ASSIGNMENT
Count the lines below that hold the string "Task". Give only that number.

DATA FOR ANALYSIS
- - -

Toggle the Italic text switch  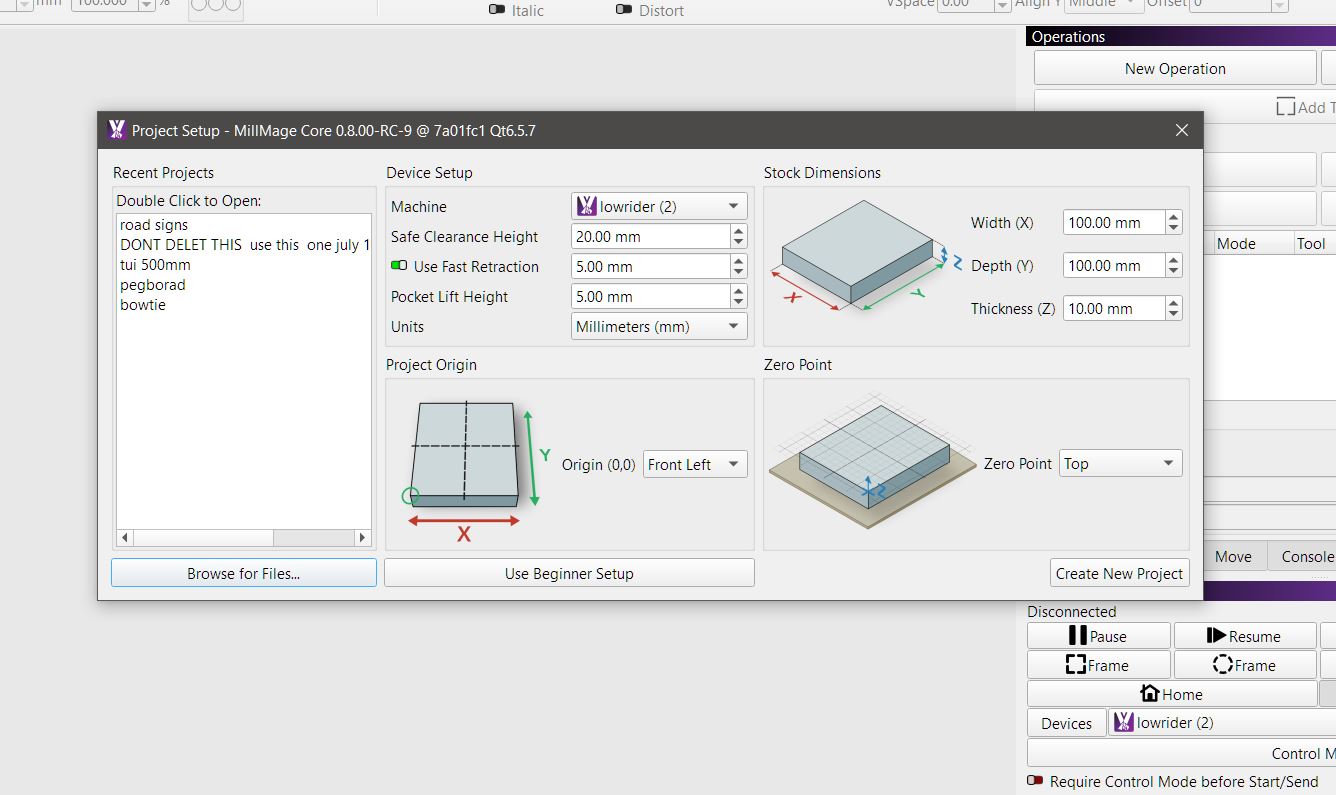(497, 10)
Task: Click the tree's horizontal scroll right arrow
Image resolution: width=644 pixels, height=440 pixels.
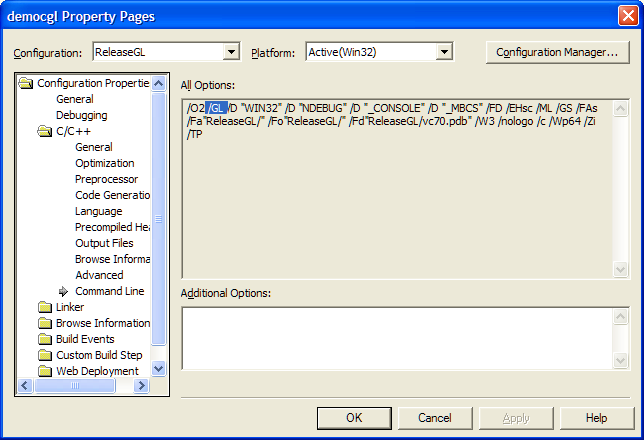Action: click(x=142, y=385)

- - -

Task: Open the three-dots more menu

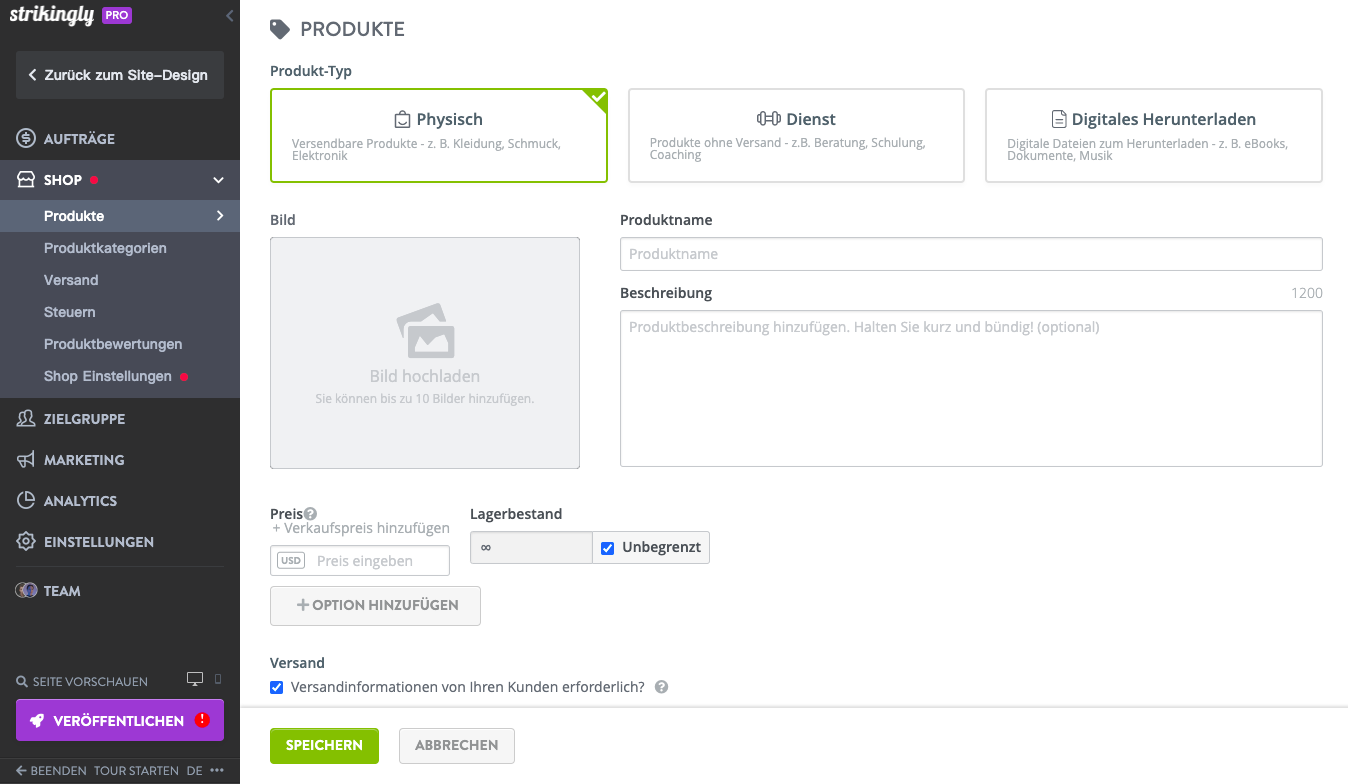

- - -

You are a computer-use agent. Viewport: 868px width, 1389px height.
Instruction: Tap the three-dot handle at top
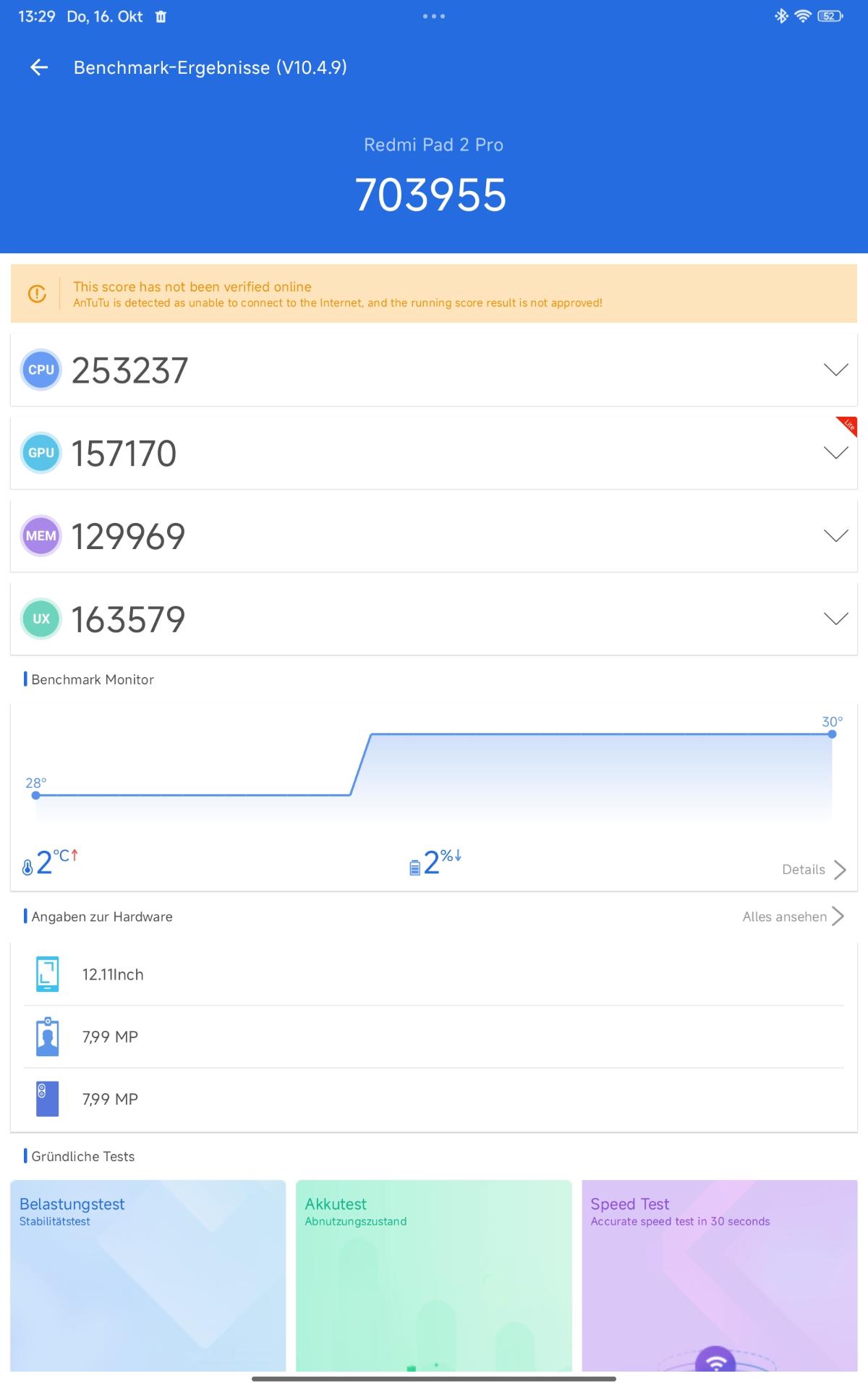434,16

- - -

SOLUTION TO THE PROBLEM
2